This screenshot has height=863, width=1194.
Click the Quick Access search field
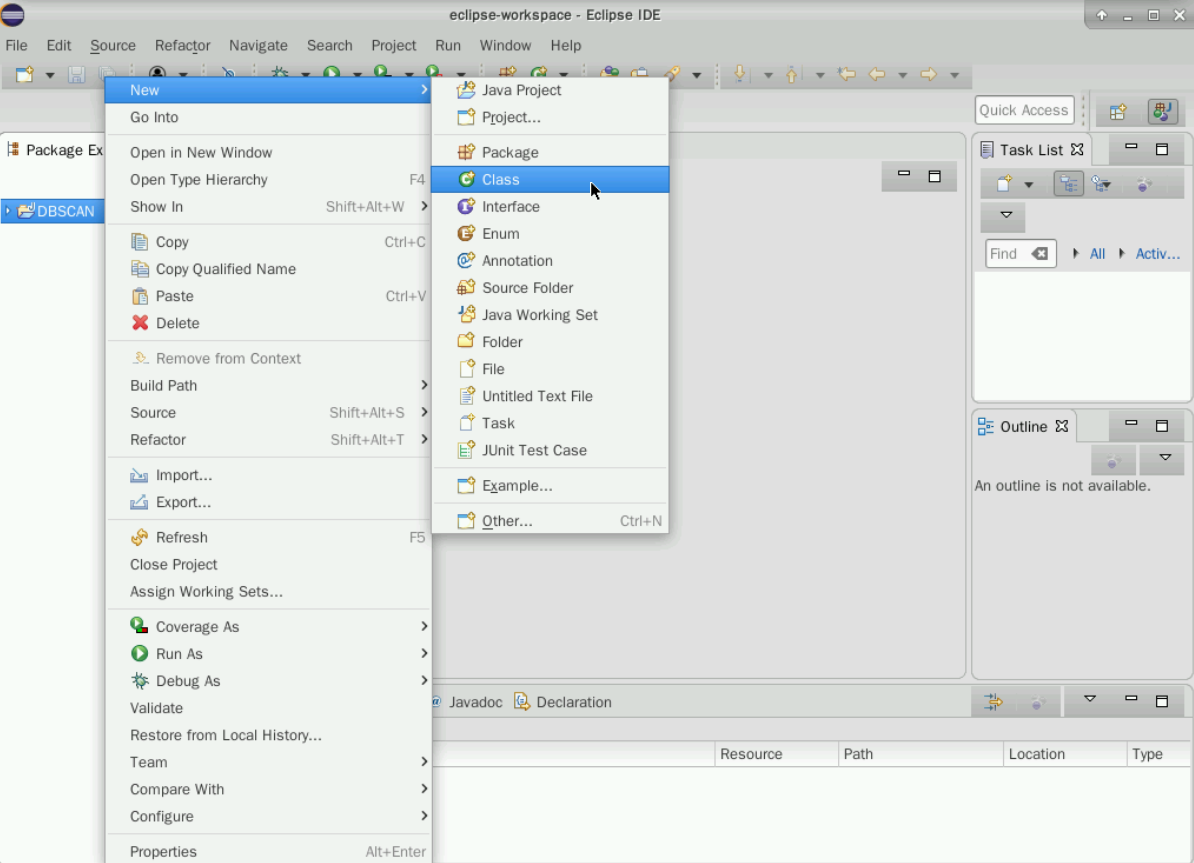(x=1023, y=110)
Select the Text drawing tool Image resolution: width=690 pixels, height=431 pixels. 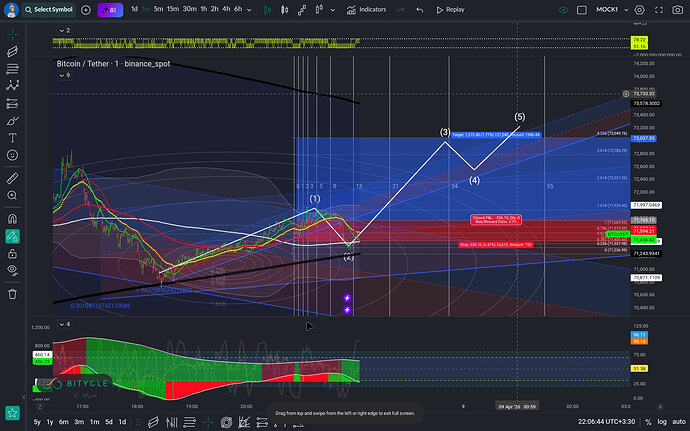pyautogui.click(x=12, y=138)
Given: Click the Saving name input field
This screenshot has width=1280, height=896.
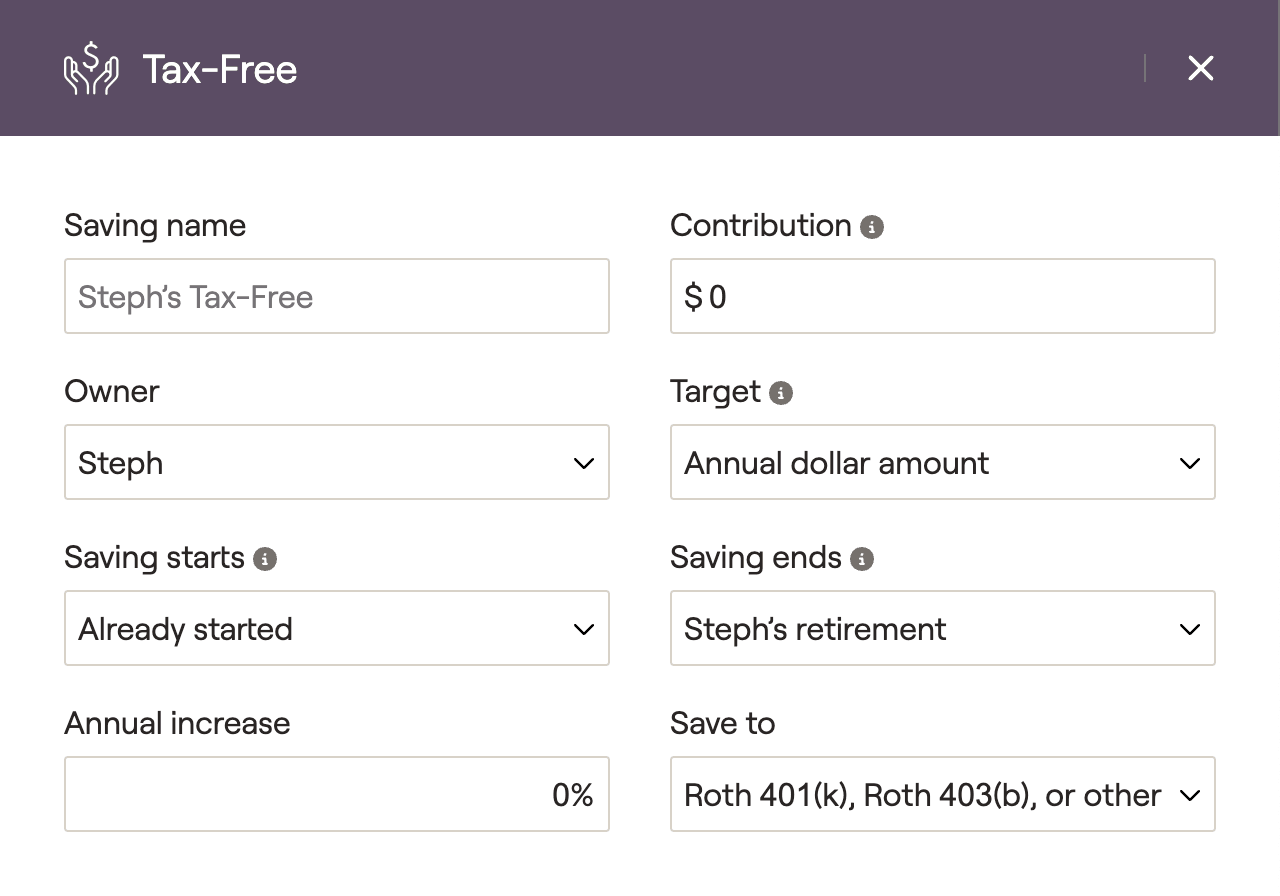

──────────

**ACTIVITY**: Each line from the one holding "Given: Click the Saving name input field" through the end of the listing is to be output exactly, both ends included, with no other lines and the pictures left out.

**ANSWER TO THIS PROBLEM**:
Given: Click the Saving name input field
This screenshot has width=1280, height=896.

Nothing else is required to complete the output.